• **INSTRUCTIONS TO FOLLOW**:
Output the line containing "Screen dimensions: 2082x1179" exactly. Do the same for every line after it through the end of the material, and output nothing else.
*** Opening of MATERIAL TO PROCESS ***
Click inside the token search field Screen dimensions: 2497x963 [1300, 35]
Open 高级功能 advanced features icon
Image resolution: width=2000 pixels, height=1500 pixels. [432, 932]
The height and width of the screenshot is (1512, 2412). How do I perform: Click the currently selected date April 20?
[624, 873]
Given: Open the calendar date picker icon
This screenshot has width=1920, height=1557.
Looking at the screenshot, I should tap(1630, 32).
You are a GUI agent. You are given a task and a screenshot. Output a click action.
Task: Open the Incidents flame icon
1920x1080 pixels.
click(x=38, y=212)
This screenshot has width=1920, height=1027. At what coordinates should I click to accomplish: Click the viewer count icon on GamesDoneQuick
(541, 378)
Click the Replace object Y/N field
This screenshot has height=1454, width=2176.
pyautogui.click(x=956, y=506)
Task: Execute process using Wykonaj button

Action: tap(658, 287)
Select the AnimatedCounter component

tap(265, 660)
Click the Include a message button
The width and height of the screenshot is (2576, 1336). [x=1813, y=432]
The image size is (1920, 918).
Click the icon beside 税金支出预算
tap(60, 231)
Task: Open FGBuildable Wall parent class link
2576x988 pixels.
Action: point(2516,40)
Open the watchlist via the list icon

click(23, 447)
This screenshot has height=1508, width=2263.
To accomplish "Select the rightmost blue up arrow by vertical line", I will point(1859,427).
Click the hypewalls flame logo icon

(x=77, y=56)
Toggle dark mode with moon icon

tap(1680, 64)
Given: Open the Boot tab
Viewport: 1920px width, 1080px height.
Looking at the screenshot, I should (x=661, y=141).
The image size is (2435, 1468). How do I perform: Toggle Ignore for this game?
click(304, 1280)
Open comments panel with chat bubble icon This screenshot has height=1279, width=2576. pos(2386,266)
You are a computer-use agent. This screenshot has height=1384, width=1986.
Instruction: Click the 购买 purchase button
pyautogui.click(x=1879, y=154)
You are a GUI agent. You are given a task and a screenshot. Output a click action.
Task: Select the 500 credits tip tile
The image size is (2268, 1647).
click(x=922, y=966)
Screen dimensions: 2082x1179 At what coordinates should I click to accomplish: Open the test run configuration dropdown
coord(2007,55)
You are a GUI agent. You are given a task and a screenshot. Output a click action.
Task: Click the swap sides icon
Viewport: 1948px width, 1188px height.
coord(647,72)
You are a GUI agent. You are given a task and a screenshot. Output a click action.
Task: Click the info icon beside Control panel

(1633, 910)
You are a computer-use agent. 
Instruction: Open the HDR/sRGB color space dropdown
*** Close of MATERIAL TO PROCESS ***
• **RESPONSE**:
Screen dimensions: 2082x1179 At what coordinates should I click to accomplish: Open the test run configuration dropdown
coord(2007,55)
You are a GUI agent. You are given a task and a screenshot. Output a click action.
Task: Click the swap sides icon
Viewport: 1948px width, 1188px height.
coord(647,72)
You are a GUI agent. You are given a task and a screenshot. Output a click action.
Task: Click the info icon beside Control panel

(1633, 910)
You are a computer-use agent. 
Instruction: Open the HDR/sRGB color space dropdown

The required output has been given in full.